The trend of instant gratification is perhaps best traced back to the concept of ‘binge watching’. Streaming platforms such as Netflix pioneered the idea by providing content that was meant to be spaced out over years, all at once. By eliminating the element of patience that had accompanied both film and television for decades, streaming technology has enabled a gluttonous appetite for instant (and continuous) gratification. Tastes have slowly morphed to reject content that builds slowly in favor of instantaneous rewards This often means that superheroes, crude laughs, and redundant plot lines created within a similar, focus-tested visual world now pervade most content. This has quickly become the standard by which the economic feasibility of content is judged, and therefore has altered the composition of the entertainment industry as a whole – both in film and television.

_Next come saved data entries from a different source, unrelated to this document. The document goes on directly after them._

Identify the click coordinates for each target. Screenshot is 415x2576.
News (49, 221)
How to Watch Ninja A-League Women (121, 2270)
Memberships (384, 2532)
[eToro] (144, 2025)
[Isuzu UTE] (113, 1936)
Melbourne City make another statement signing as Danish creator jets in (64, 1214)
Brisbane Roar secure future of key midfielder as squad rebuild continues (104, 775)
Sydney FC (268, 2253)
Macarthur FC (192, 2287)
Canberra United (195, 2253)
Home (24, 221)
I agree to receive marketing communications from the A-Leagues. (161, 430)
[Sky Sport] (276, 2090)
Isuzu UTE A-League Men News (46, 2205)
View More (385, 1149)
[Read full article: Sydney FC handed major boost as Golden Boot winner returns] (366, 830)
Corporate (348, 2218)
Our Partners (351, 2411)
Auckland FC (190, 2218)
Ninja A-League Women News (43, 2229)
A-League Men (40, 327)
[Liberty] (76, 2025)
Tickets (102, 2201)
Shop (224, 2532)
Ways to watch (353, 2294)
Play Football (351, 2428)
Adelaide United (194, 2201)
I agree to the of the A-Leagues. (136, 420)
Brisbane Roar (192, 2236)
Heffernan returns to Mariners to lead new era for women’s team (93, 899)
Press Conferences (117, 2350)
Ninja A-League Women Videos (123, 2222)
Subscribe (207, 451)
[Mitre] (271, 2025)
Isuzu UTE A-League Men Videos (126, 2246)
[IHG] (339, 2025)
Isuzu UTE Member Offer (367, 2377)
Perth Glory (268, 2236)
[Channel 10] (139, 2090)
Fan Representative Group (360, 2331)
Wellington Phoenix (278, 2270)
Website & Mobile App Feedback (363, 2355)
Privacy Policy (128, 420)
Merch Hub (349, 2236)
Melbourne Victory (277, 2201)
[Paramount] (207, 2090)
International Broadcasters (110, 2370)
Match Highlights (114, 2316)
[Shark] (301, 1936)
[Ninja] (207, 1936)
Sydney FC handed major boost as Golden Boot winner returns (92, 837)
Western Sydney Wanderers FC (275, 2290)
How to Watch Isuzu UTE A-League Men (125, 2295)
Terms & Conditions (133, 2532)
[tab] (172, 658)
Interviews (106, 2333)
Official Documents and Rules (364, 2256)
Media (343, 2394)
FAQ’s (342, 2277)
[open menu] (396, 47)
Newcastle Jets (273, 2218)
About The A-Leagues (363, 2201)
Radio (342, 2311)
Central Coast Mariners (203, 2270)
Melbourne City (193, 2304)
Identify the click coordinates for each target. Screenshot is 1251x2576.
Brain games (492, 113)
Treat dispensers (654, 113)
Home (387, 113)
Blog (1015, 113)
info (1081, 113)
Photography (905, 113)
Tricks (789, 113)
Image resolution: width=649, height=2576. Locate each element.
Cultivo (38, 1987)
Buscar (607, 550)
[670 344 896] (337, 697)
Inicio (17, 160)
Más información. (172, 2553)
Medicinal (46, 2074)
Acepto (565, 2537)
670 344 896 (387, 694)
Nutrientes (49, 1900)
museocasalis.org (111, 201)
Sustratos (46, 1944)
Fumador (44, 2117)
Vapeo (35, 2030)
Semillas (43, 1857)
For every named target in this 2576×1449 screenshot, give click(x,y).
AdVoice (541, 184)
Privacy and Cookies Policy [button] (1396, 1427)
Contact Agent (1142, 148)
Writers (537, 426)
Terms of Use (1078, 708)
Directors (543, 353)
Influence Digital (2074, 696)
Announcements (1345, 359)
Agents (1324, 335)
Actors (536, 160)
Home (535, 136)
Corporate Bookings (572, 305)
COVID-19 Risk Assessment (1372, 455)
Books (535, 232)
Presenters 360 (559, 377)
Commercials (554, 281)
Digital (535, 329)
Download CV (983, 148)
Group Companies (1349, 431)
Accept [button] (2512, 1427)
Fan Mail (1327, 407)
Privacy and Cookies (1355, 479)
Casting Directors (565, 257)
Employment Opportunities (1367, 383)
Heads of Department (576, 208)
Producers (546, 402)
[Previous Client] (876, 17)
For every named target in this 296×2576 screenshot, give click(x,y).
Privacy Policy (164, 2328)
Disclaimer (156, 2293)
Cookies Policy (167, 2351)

Some works of art function symbiotically with the viewer, requiring an investment of attention and patience that is returned by the end with deeper profundity. This type of connection isn’t entirely the same in something that constantly pounds the senses. Dennis Villenueve's masterful sequel to the 1980s classic, ‘Blade Runner 2049’ is a germane example of how the current state of observation penalizes content that requires an investment on the part of the viewer. ‘Blade Runner 2049’ is a lengthy film that requires patience and attention. It subtly soaks the viewer into its grim, neon-drenched vision of a dystopian future, while presenting profound questions about being human. While it certainly has its fair share of thrilling sequences, they act more in supplement to the film than as defining characteristic. Brilliantly written dialogue conveying challenging concepts is more important to the plot than the bullets piercing flesh in this film. Villenueve asks the audience to intellectually engage with the material to allow for a greater emotional payoff when the blood eventually starts hitting the floor. Sadly, the film was a disaster at the box office. The general public gave it a lukewarm response, claiming that the very traits it should be lauded for are actually ‘too slow’ or ‘too weird’. Within about a week, a film of tremendous ambition was displaced and forgotten. Financially, this dissuades studios from pouring money into projects that bet on the intellect of the audience.